Как верный помощник партии — комсомол приходит к Десятому Октябрю.[186]

Эпизод из борьбы с григорьевщиной

В начале 1919 года, когда позорно пала власть гетманщины и немецкие полчища в страшном беспорядке покидали Украину, рабочие города Одессы стремительно организовывали боевые отряды для поддержания революционного порядка и для отражения на случай появления бандитизма.

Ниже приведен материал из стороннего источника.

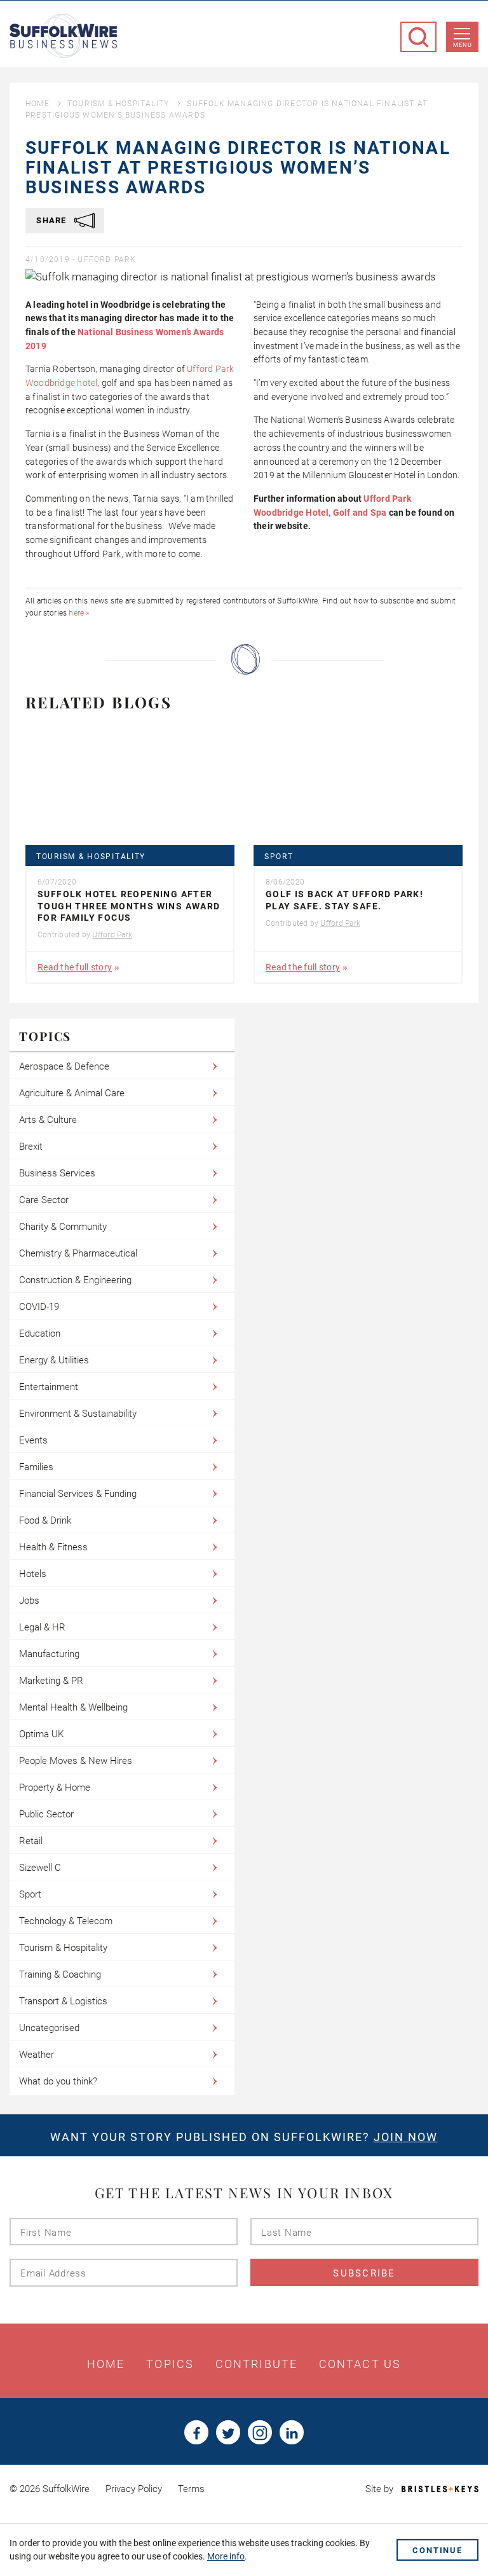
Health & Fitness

Боевая дружина в количестве 80 чел. была также организована при союзе Рабочих Печатного Производства, Я вспоминаю день открытия записи желающих войти в боевую дружину. В небольшой комнате союза за столом сидели я и еще один товарищ. Вокруг нас толпилась масса молодых, здоровых, горевших желанием немедленно записаться. В углу комнаты в большом беспорядке были поставлены винтовки, ящики с патронами, ручные гранаты. Это все еще накануне было отобрано у польских легионеров. Все это выдавалось по очереди, записывалось. Получившие, с сияющими лицами отходили в сторону «в полном боевом порядке».

К вечеру была сформирована дружина. Я был избран политкомом.

Командиром был назначен один товарищ, переплетчик по профессии, фамилию которого я, к большому сожалению, забыл. Парень бывавший уже на всех фронтах и надо сказать — хороший парень. Один недостаток был у него: очень горячий и очень скверно говорил по русски, так что во время произношения команды все ребята в строю незлобно хохотали.

И вот через несколько дней ко мне явился товарищ в военной форме, высокий, стройный, который отрекомендовался:

— Перевалов, корректор одной из местных газет. — «Я хочу записаться а боевую дружину».

Рассказал, что был на фронтах, командовал в начале взводом, потом ротой. — «Прекрасно» — сказал я ему — «Вам придется взять дружину под свое командование».

К вечеру весь боевой отряд был в полном сборе. В большой комнате клуба, служившей для нас сейчас казармой, выстроилась дружина.

Мне как политкому пришлось взять слово по поводу назначения новогоначальника.

Предложение мое было принято. Т. Перевалов начальником прошел единогласно.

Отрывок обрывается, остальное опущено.